The investigators aimed to recruit 238 people to attain the statistical power needed to discriminate between once- and twice-daily enfuvirtide in phase 2. But sluggish enrollment encouraged trial planners to cap enrollment at 30 patients and analyze 12- and 16-week results.
All study participants had experience with the first three antiretroviral classes or virus resistant to those classes. No one had taken enfuvirtide or raltegravir, and all had a genotypic sensitivity score of 3 or more, excluding nucleosides and considering enfuvirtide and raltegravir as active drugs. In other words, besides enfuvirtide and raltegravir, everyone would have at least one other active drug that was not a nucleoside.
The analysis involved 29 people who received at least one dose of study drugs, 14 who had an undetectable viral load by week 12 and 15 who did not. Study participants had a median age of 47 years (range 21 to 66), a median CD4 count of 115 (range 2 to 675), and a median viral load of 40,000 copies. Eight people (28%) entered the trial with a viral load above 100,000 copies. Only 13 people (45%) had virus that used the CCR5 coreceptor, so maraviroc was not a background regimen option for most people.
Two of 15 people in the group without an undetectable load at week 12 stopped treatment early because of protocol violations, 3 dropped out for reasons other than virologic failure, and 1 had no virologic assessment after entering the trial. After 16 weeks of treatment, 6 people in this group reached a viral load below 50 copies, so 20 of 29 people who took at least one dose (69%) reached a load below 50 copies at this point.
Seven of eight people who took the nonnucleoside etravirine as their third active drug had a 16-week viral load under 50 copies. By week 16, 13 of 17 people with a protease inhibitor (PI) in their regimen had a viral load under 50 copies, as did 7 of 8 without a PI. It's hard to make much of these third-drug correlations because of the small numbers. Clearly, being able to supplement enfuvirtide and raltegravir with drugs like etravirine and darunavir, which 12 people took, virtually guarantee an undetectable viral load, though perhaps not in 12 weeks.

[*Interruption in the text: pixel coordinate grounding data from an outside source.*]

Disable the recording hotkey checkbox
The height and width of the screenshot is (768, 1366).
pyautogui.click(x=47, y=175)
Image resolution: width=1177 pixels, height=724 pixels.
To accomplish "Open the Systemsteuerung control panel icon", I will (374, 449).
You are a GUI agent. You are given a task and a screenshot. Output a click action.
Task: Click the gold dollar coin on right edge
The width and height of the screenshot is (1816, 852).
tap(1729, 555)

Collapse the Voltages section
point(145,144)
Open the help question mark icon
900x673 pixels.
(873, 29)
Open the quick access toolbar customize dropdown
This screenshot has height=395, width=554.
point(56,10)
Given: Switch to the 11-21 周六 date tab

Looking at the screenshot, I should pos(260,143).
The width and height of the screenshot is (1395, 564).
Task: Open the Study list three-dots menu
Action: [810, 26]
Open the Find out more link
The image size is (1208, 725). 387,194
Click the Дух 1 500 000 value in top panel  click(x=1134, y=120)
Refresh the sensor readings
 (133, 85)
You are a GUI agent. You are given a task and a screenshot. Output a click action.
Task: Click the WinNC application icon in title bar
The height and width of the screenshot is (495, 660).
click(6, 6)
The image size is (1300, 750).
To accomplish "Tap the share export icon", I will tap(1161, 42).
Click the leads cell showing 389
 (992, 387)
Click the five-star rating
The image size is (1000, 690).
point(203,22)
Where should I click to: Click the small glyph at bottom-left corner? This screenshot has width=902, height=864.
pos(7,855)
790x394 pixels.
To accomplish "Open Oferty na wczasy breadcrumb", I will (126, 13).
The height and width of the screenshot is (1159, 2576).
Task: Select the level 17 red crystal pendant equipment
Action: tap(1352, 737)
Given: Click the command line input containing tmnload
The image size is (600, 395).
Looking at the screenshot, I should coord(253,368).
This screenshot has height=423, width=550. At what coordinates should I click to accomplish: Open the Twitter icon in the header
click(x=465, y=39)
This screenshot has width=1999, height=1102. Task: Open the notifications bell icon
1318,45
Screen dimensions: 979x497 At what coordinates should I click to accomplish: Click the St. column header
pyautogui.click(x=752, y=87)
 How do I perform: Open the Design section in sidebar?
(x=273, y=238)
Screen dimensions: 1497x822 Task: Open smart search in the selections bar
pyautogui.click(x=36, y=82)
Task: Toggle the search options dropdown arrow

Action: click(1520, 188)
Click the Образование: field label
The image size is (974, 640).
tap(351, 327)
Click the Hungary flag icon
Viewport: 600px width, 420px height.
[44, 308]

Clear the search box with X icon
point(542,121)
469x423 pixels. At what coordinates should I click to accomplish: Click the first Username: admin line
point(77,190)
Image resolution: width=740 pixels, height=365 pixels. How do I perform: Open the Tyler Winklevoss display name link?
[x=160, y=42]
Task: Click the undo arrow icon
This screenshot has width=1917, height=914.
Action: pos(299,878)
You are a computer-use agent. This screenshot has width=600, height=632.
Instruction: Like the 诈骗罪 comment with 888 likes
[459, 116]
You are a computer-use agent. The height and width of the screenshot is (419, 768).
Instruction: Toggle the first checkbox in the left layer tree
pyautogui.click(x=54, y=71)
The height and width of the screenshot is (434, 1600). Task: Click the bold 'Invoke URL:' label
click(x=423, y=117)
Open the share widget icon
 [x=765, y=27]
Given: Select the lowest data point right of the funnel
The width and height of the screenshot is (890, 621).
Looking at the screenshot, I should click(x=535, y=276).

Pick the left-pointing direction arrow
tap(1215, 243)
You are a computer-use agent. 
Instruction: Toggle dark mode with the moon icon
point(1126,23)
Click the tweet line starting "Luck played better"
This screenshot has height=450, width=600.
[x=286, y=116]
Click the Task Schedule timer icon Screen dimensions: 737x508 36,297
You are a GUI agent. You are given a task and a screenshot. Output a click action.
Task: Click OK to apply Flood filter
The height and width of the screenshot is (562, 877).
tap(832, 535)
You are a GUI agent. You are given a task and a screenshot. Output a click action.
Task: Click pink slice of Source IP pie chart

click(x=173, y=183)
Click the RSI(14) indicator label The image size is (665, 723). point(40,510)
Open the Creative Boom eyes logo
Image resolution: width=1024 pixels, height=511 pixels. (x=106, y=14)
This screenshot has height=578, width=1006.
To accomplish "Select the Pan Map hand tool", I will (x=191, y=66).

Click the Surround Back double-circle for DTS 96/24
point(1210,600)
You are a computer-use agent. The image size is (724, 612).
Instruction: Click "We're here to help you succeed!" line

Safety results suggest why people showed little enthusiasm for this trial. Twenty-four of 29 participants (83%) had injection site reactions, and 18 (62%) had grade 3 or 4 injection site reactions, though no one dropped out by week 16 because of tender injection sites.
Reference
1. Cohen CJ, Guittari CJ. The efficacy and safety of enfuvirtide in combination with raltegravir and an optimized background antiviral regimen in triple-class experienced HIV-1 infected patients. Targeting HIV Entry: 4th International Workshop. December 8-9, 2008. Rio Grande, Puerto Rico. Abstract 14.